Lunchtime. As usual, Sawako and I were at the rooftop, eating sandwiches she made which were absolutely delicious. How do you even make sandwiches extraordinary? It's two pieces of bread and something in the middle.
"What's wrong, Zou-chan?" Sawako asked as she was chewing. I wanted to tell her to stop but I always found it too adorable.
"Oh, do I look troubled?"
She nodded then took another bite.
I looked at the top of the doorway and expected to see Minori but it seemed she was somewhere else at the moment.
"It's actually about Shinji."
I explained to her what happened earlier.
"Honestly, I don't know what else I could've done." I took a bite of my sandwich.
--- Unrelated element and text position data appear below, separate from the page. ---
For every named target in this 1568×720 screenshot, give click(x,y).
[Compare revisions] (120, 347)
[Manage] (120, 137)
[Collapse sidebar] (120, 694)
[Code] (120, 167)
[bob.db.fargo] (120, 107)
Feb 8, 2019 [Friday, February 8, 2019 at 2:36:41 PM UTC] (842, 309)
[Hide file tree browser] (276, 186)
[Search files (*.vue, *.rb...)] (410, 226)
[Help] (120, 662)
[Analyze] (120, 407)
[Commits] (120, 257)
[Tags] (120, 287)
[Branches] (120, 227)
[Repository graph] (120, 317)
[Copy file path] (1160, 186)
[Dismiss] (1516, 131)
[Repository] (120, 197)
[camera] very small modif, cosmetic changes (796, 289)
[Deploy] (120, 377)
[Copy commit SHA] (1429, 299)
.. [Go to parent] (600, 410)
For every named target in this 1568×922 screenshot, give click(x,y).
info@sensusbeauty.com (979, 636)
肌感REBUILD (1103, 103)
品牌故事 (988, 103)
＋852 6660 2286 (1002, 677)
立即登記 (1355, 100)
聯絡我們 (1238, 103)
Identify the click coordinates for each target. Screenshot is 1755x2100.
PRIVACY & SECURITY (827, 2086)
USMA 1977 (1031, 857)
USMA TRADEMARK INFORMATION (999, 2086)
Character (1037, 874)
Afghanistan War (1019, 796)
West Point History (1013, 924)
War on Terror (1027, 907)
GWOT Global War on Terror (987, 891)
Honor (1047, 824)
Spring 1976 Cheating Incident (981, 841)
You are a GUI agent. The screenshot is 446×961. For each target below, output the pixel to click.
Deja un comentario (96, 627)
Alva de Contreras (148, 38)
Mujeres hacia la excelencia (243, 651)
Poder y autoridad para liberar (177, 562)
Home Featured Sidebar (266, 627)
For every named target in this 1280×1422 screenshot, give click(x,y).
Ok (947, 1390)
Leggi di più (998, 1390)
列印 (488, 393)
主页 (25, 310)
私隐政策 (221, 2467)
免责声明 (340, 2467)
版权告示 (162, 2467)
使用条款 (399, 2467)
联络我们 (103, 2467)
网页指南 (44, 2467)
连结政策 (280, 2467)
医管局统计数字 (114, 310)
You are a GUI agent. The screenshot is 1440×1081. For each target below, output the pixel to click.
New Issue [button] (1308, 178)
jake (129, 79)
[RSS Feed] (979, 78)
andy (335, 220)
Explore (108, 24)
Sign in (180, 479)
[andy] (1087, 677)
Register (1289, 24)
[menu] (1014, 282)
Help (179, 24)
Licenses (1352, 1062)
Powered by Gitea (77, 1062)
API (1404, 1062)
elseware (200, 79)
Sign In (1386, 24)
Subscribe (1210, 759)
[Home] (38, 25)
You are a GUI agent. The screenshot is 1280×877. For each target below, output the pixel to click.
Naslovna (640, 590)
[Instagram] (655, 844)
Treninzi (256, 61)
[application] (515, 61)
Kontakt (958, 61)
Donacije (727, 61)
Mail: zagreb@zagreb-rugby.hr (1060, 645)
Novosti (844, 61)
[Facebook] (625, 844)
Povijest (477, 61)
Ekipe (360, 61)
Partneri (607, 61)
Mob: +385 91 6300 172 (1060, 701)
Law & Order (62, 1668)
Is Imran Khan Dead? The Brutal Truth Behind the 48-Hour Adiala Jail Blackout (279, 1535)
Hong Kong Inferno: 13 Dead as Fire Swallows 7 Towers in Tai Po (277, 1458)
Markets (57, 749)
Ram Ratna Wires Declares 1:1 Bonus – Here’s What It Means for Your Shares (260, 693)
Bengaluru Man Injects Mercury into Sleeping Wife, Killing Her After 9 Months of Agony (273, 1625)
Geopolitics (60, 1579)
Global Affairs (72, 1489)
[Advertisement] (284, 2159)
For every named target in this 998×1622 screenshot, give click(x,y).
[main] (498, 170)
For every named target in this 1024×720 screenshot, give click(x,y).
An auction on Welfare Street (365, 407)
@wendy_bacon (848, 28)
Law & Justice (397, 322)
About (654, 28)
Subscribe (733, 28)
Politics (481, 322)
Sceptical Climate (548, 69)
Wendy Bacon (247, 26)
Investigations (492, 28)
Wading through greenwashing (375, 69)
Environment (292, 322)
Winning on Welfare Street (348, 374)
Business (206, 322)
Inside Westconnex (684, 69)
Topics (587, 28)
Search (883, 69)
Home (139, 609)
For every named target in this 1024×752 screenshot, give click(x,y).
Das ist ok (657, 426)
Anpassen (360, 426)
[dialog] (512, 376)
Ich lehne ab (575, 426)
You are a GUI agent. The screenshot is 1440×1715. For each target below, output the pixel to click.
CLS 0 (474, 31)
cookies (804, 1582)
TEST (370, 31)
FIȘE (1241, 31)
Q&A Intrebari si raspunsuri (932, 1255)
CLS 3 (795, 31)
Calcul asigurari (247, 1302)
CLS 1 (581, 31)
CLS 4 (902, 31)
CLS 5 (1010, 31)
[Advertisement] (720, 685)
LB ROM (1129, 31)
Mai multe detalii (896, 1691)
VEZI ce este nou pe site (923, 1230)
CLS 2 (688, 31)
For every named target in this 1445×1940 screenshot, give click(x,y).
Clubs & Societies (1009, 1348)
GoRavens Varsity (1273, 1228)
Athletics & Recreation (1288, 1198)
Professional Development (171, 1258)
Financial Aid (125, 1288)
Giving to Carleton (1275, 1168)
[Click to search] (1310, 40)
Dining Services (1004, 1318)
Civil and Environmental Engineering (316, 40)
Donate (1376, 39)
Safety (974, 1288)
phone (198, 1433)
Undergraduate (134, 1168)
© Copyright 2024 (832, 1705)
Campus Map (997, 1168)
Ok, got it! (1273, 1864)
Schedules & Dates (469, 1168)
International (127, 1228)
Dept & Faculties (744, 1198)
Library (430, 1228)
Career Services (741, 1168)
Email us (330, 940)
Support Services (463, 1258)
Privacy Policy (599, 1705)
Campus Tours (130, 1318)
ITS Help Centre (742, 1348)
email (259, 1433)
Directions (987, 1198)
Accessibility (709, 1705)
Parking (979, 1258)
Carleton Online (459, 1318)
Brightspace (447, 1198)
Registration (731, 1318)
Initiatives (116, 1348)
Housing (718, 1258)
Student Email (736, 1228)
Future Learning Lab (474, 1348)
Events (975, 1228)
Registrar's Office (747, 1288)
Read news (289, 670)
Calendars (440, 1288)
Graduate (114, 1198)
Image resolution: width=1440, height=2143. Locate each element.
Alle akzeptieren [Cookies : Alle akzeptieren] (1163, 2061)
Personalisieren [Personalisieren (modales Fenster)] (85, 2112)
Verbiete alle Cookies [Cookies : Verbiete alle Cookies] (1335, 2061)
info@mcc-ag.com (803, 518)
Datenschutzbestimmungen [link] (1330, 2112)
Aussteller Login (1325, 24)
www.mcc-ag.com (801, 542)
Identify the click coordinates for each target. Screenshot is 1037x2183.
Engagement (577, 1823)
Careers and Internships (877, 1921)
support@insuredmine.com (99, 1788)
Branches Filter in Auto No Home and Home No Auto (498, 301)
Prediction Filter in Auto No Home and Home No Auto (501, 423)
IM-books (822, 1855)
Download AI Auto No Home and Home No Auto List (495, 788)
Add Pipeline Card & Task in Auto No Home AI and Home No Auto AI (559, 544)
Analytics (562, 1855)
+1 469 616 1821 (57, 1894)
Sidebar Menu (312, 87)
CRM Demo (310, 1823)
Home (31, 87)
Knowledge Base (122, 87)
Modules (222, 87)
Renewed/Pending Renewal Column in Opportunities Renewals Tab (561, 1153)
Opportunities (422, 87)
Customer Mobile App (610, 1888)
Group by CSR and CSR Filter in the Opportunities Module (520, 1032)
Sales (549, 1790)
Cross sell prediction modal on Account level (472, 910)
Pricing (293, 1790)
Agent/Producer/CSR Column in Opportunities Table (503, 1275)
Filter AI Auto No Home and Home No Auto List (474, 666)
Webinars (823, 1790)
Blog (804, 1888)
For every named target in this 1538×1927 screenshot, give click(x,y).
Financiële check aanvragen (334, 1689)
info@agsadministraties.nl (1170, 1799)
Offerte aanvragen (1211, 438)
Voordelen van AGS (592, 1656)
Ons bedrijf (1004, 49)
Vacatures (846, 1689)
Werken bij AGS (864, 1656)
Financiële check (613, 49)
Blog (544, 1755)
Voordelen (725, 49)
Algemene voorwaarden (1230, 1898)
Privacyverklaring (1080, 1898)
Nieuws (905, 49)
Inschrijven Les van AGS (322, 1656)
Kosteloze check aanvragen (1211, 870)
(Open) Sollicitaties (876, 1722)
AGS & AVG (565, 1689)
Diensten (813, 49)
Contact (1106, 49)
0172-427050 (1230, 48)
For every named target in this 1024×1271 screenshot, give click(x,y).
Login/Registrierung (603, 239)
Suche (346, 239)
"I thought you were so into him?" Sawako tilted her head.
"I thought so too, but the one he likes isn't me," I placed a hand on my chest. "It's Sayori."
I felt Sawako's hand on my shoulder.
"You know, I don't really know what to say with this kind of situation but I'm really glad you told me." Sawako smiled. "Though I feel bad not able to say anything that can help…"
"I always feel better when I talk to you so it's fine."
Sawako gave a surprised look but then smiled again.
I spent the whole day thinking about Shinji and my dream this morning. I can't help but think about how Shinji felt. How was my feelings for Sawako different from Shinji's? Maybe it's because I never had a real gentleman pursue me? Partly probably… But I know how I felt for Sawako and I can tell it was strong compared to how I felt to Shinji. I can't quite explain it… Maybe because I spent more time with her? ARGH I DON'T KNOW!
As for my dream… Why only now? It's been months and that was the first time I had dreamed about myself. Was I getting too used to living in this world? That didn't feel like a bad thing. I know I should be trying to get home but I just feel like it. Should I feel bad about that?
After daydreaming and thinking for the whole day, I went home. I didn't even noticed Taiyo for the whole day. It was kind of awkward to walk home with Shinji after what we talked about in the morning.
"Hey, Shinji," I called out.
"Hm?"
"Won't things become weird between us?"
"What do you mean?"
"You know, after all the confession and stuff…"
Shinji petted my head. "What are you talking about? We've been friends since we were kids. I can't just ignore you just because of that."
The thing is I don't even know you that long and I'm in the body of your best friend whose mind I can't seem to tell where. How can I say that to him?
Even when he said that, I knew I would feel awkward around him. Because I knew that he had feelings for Sayori and I had no idea where she was.
For the first time ever, I felt afraid of being Sayori. Afraid if I was ever found out. What everyone would say. What they would do. As soon as I got home, I went to bed and slept.